● REQUIRED WORK: Each entry that follows is to be retyped exactly. Pictures do not belong in the copy.

● AVAILABLE DATA:
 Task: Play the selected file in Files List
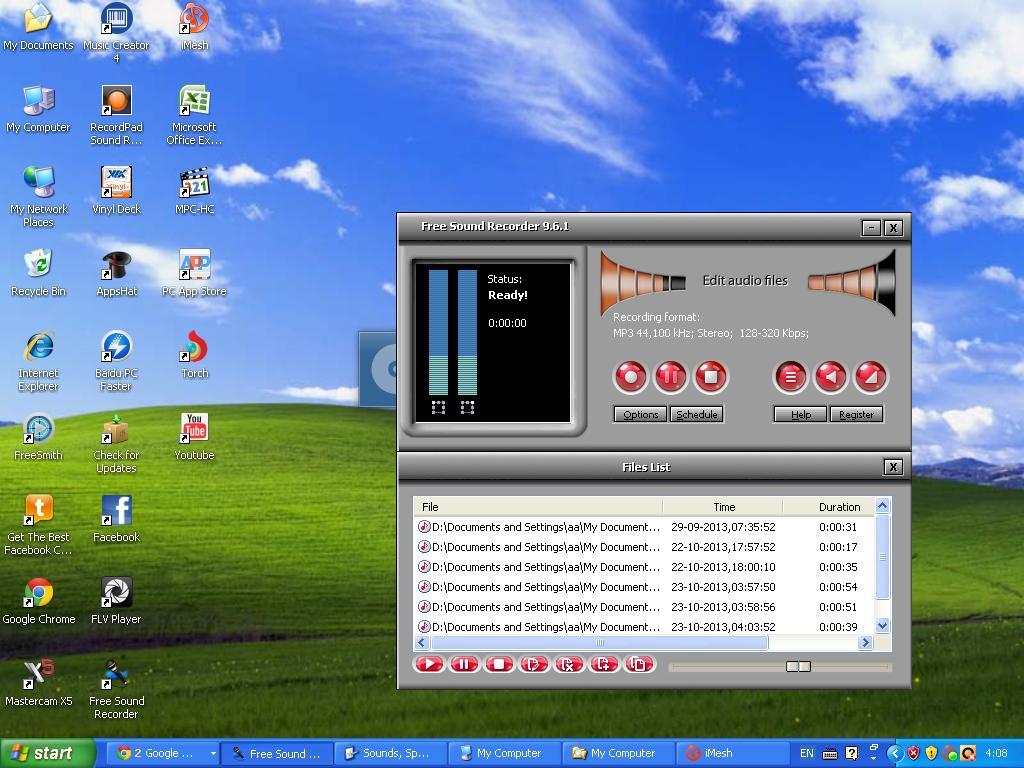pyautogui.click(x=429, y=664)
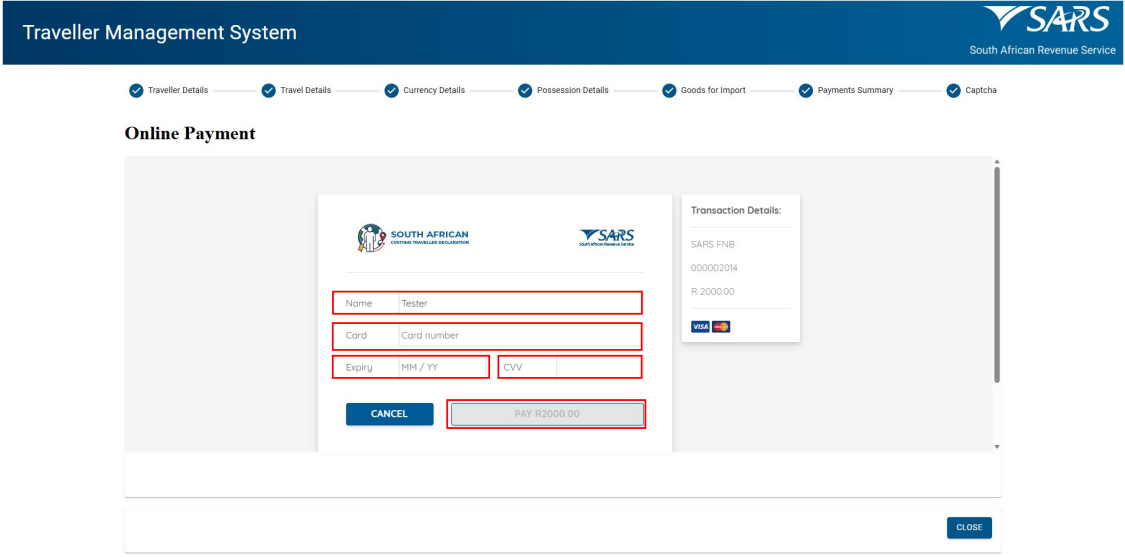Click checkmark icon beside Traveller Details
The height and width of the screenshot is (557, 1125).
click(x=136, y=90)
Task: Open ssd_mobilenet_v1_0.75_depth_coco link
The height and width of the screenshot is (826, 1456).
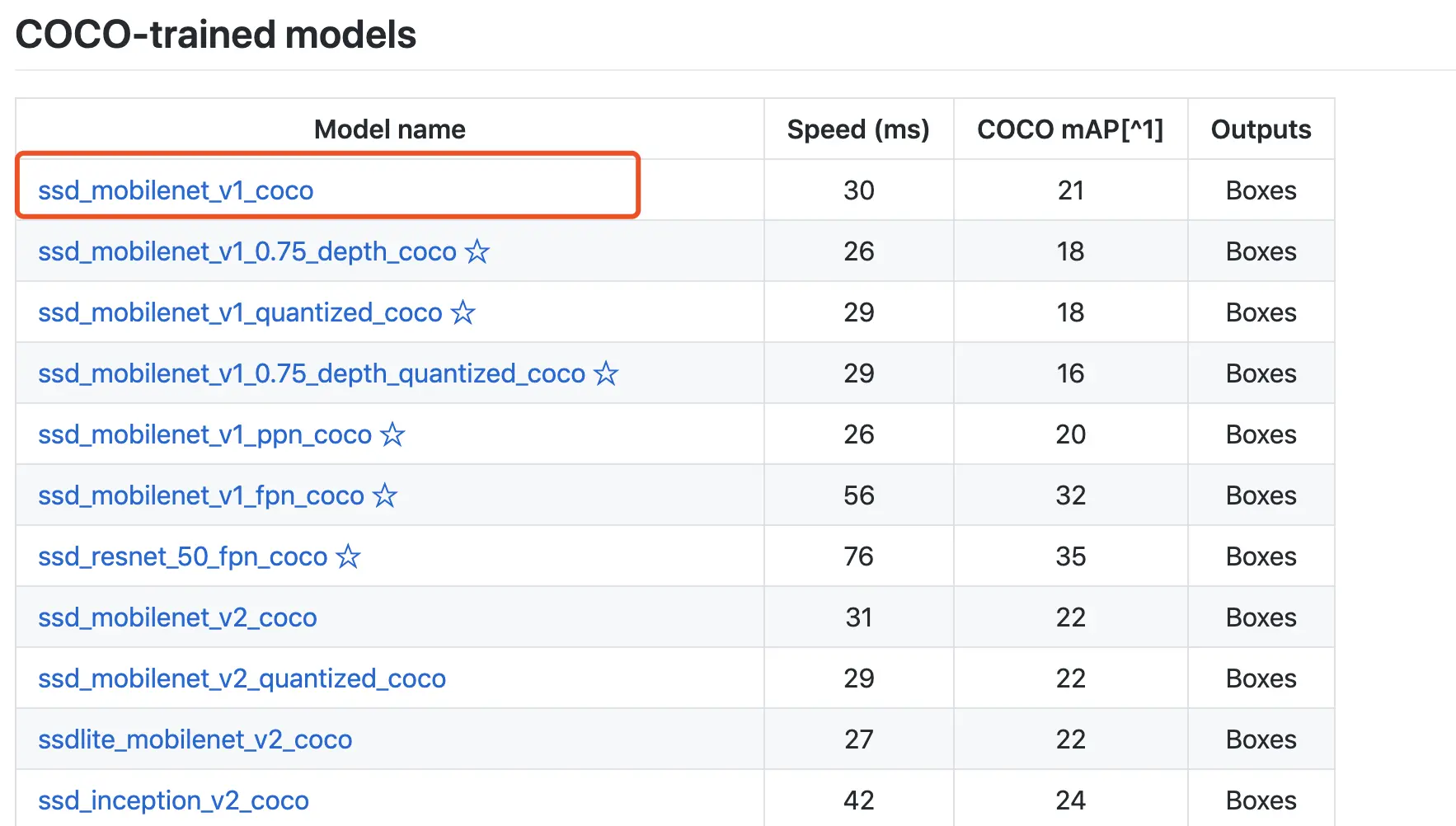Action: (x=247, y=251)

● EXERCISE RESPONSE:
 Task: Play the selected file in Files List
pyautogui.click(x=429, y=664)
Click checkmark icon beside Traveller Details
The height and width of the screenshot is (557, 1125).
click(x=136, y=90)
Task: Open ssd_mobilenet_v1_0.75_depth_coco link
The height and width of the screenshot is (826, 1456).
Action: (x=247, y=251)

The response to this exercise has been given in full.